# YOUR OBJECTIVE
Reproduce the rows that begin at the line containing "Given: Open the knowbe 業務 shortcut icon" and stop after the line containing "pos(250,183)". Swap "Where should I click to" for "Where do I click to" throughout and leave everything else unchanged.

==*==

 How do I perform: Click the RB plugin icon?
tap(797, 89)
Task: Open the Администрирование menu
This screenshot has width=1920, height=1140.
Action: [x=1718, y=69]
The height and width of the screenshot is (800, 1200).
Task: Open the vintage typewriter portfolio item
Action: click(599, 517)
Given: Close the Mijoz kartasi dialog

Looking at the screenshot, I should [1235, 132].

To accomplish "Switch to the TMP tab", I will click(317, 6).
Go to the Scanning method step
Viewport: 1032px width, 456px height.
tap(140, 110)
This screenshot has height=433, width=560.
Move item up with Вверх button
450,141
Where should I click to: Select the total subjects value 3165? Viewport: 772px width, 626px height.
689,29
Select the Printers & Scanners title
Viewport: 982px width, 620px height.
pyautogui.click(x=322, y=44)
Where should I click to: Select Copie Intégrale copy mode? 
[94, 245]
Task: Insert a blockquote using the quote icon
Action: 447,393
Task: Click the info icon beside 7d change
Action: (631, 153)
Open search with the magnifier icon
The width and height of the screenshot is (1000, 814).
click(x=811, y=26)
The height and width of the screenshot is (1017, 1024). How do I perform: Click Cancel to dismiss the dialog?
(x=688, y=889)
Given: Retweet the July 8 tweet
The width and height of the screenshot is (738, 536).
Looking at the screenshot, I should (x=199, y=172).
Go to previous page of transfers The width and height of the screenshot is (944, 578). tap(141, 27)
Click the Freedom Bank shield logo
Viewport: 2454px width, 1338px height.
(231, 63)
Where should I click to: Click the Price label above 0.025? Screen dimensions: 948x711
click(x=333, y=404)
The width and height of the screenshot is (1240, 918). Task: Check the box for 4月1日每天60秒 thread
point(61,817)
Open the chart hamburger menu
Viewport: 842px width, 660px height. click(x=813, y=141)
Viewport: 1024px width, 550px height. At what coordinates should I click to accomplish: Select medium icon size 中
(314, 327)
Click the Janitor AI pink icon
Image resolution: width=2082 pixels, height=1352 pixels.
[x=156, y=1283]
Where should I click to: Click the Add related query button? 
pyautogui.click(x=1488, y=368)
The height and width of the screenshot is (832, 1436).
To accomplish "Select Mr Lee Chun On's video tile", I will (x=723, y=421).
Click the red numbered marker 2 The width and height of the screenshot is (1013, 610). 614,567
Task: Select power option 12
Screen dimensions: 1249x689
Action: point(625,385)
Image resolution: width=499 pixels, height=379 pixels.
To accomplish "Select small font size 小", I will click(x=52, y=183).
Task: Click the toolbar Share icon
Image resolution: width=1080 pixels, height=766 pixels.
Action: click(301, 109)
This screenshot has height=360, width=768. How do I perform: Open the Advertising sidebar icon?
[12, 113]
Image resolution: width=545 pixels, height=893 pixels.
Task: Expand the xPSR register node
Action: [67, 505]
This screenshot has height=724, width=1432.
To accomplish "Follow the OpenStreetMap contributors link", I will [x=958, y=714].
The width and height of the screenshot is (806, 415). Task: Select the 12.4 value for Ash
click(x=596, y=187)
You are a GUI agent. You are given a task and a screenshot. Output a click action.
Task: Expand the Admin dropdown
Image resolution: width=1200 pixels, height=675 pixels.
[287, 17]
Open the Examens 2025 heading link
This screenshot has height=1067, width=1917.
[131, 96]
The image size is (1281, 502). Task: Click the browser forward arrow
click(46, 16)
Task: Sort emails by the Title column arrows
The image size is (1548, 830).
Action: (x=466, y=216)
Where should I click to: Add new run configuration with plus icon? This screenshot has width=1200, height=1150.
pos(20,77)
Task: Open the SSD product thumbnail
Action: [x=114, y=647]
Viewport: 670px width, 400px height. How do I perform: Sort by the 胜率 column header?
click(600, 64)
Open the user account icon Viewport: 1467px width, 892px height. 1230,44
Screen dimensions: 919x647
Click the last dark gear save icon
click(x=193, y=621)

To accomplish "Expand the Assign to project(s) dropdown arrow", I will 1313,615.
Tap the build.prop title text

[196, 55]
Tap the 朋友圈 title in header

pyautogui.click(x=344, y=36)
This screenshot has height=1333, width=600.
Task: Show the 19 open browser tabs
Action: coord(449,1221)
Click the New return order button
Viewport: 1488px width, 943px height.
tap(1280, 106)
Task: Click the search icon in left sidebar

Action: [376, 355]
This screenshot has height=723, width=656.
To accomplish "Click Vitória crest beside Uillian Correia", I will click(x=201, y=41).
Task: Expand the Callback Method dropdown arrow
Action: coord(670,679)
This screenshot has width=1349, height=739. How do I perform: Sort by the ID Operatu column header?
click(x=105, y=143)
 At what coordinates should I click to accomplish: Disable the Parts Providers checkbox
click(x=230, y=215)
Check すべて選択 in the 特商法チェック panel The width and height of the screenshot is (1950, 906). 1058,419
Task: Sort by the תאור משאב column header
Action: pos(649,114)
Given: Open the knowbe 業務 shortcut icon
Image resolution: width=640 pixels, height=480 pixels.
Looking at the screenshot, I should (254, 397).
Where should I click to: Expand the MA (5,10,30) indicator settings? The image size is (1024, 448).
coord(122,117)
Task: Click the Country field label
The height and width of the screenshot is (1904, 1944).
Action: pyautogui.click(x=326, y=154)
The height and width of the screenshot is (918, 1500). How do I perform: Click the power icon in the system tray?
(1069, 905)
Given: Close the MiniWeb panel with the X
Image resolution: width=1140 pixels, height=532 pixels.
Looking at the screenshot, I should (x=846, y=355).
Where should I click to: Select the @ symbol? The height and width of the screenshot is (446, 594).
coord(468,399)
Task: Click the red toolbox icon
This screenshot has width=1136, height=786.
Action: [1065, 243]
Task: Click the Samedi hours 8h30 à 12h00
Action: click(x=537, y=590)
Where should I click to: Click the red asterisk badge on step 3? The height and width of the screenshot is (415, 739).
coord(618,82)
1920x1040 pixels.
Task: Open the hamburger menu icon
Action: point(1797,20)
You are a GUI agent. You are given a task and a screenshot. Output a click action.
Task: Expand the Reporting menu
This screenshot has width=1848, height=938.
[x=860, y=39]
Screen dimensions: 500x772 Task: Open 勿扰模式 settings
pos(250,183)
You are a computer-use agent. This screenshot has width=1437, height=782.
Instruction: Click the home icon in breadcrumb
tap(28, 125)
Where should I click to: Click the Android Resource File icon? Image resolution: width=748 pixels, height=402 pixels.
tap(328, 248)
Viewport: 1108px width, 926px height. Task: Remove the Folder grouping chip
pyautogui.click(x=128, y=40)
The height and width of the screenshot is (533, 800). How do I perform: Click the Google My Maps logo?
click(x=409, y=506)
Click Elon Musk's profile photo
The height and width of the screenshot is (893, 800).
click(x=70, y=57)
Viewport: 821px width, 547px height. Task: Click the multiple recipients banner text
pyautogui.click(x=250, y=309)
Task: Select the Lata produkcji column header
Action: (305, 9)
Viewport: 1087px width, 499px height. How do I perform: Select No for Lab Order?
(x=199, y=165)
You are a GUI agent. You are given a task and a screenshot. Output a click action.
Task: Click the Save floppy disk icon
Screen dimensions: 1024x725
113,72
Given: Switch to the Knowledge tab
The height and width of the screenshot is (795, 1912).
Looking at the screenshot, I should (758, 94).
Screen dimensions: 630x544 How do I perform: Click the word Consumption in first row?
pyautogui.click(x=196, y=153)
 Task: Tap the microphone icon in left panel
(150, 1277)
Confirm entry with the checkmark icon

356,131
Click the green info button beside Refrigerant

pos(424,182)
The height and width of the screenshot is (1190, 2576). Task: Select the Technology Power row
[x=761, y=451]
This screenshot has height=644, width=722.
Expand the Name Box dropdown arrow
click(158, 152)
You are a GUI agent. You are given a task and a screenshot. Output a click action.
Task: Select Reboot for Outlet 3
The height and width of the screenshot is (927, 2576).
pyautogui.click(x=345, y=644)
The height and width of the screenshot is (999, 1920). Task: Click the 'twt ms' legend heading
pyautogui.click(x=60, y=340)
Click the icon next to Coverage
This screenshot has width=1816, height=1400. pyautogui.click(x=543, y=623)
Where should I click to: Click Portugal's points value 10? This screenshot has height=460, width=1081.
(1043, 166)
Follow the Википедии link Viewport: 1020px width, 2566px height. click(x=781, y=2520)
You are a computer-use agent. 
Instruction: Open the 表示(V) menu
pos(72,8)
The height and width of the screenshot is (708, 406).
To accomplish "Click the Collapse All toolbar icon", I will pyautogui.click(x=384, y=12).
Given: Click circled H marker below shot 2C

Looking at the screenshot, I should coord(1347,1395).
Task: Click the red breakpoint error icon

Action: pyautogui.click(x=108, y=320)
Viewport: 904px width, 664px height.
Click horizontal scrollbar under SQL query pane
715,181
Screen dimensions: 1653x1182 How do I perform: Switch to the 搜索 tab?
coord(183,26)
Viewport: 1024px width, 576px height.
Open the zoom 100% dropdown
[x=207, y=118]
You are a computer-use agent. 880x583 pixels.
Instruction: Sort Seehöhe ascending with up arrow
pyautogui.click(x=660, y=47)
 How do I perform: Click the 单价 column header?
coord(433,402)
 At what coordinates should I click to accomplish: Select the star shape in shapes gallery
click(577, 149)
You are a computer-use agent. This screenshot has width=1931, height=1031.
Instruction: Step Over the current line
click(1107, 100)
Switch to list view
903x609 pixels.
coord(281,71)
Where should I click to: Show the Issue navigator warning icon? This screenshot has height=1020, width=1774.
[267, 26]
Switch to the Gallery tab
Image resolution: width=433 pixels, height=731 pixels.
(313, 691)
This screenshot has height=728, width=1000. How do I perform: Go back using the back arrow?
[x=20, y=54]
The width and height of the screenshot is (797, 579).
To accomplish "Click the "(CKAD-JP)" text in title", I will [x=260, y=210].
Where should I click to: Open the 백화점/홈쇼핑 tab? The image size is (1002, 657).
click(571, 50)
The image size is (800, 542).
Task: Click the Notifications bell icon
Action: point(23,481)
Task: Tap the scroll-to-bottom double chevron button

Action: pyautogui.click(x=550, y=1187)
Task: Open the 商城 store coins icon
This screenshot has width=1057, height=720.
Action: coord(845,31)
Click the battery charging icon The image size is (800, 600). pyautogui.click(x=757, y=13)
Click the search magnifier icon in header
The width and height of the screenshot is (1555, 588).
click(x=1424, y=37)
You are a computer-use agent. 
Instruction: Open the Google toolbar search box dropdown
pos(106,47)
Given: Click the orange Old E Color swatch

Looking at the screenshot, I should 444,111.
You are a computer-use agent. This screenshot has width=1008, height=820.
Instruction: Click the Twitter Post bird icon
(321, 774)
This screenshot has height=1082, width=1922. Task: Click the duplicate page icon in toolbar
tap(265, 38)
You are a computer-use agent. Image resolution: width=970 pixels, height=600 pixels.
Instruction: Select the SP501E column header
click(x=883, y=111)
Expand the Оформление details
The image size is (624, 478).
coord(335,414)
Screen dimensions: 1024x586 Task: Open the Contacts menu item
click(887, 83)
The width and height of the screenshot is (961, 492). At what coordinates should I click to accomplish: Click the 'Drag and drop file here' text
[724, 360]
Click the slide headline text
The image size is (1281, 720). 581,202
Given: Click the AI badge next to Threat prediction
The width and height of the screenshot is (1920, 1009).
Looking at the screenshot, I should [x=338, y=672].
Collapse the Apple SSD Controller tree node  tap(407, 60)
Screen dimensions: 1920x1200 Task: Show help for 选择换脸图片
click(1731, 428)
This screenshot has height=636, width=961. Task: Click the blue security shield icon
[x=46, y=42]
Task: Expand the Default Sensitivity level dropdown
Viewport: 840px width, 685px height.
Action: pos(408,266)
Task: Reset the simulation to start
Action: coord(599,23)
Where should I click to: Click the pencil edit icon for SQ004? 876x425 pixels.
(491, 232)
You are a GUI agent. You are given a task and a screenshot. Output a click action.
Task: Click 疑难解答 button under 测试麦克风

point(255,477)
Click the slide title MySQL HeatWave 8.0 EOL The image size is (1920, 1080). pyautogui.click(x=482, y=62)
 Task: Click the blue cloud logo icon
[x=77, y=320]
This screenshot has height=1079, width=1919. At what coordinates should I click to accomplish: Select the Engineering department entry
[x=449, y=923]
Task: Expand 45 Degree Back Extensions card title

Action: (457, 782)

==*==

# SOLUTION
Given: Open the knowbe 業務 shortcut icon
Image resolution: width=640 pixels, height=480 pixels.
Looking at the screenshot, I should (254, 397).
Where do I click to: Expand the MA (5,10,30) indicator settings? The image size is (1024, 448).
coord(122,117)
Task: Click the Country field label
The height and width of the screenshot is (1904, 1944).
Action: pyautogui.click(x=326, y=154)
The height and width of the screenshot is (918, 1500). How do I perform: Click the power icon in the system tray?
(1069, 905)
Given: Close the MiniWeb panel with the X
Image resolution: width=1140 pixels, height=532 pixels.
Looking at the screenshot, I should (x=846, y=355).
Where do I click to: Select the @ symbol? The height and width of the screenshot is (446, 594).
coord(468,399)
Task: Click the red toolbox icon
This screenshot has width=1136, height=786.
Action: [1065, 243]
Task: Click the Samedi hours 8h30 à 12h00
Action: click(x=537, y=590)
Where do I click to: Click the red asterisk badge on step 3? The height and width of the screenshot is (415, 739).
coord(618,82)
1920x1040 pixels.
Task: Open the hamburger menu icon
Action: point(1797,20)
You are a GUI agent. You are given a task and a screenshot. Output a click action.
Task: Expand the Reporting menu
This screenshot has width=1848, height=938.
[x=860, y=39]
Screen dimensions: 500x772 Task: Open 勿扰模式 settings
pos(250,183)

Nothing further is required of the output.